Shhh…
Via Newsweek:
Georgia’s governor has quietly removed Confederate Memorial Day and Robert E. Lee’s Birthday from the state calendar, replacing them with the innocuous-sounding designation “state holiday.”
The change, first reported by The Atlanta Journal-Constitution, was contained in a memo dated August 5 sent by Governor Nathan Deal to state government staff.
The move comes amid increasing backlash against symbols honoring the Confederacy. In late June, Alabama removed four Confederate flags from its Capitol. The next month, the Confederate battle flag (which has a different design from the Confederate national flag) was removed from the Capitol grounds in South Carolina after Dylann Roof, a self-identified white supremacist, allegedly killed nine black churchgoers in Charleston in June.

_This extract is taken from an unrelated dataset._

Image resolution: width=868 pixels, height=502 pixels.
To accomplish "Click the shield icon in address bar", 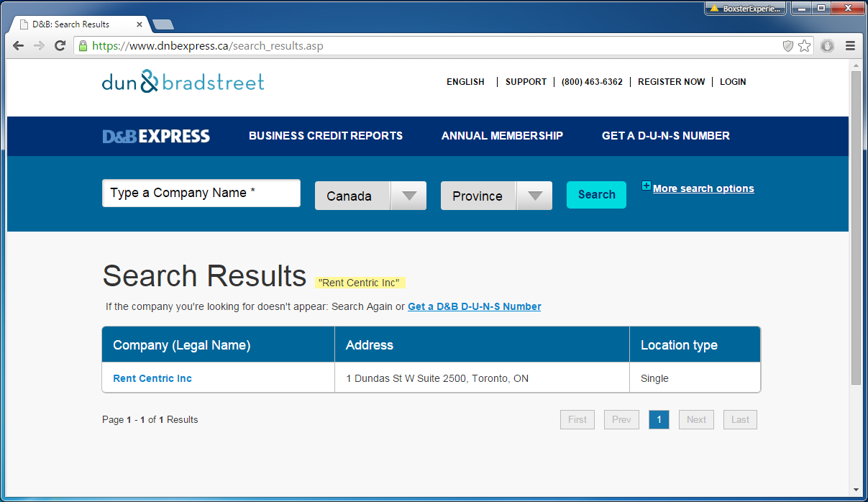I will [x=788, y=46].
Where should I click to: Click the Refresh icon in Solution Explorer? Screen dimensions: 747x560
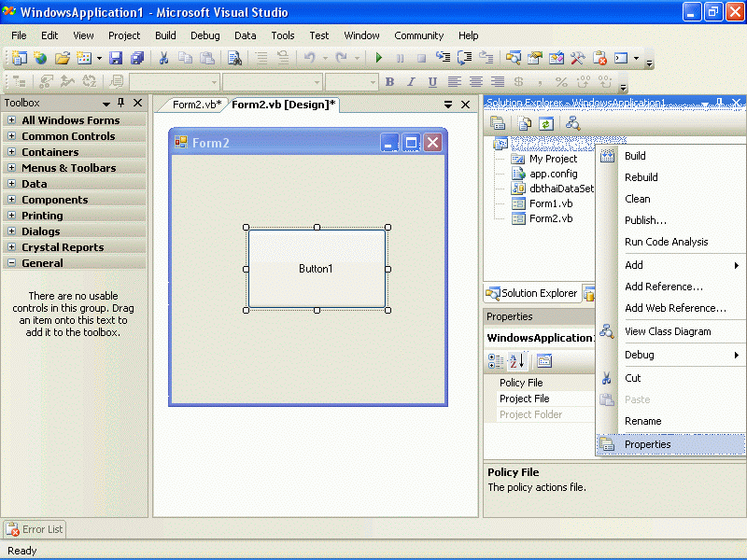tap(546, 123)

According to Brian Robinson, deputy chief of staff for communications for Georgia’s governor, the holidays are meant to honor the Confederacy and Robert E. Lee. “That is why they are in state law, and we are not denying that or pretending that’s not the case,” he says. However, he adds, “those names are not spelled out in state law.… It just says, ‘These shall be state holidays.'” It, is, therefore, within Deal’s power to rename the holidays on the state’s calendars for planning purposes, Robinson says.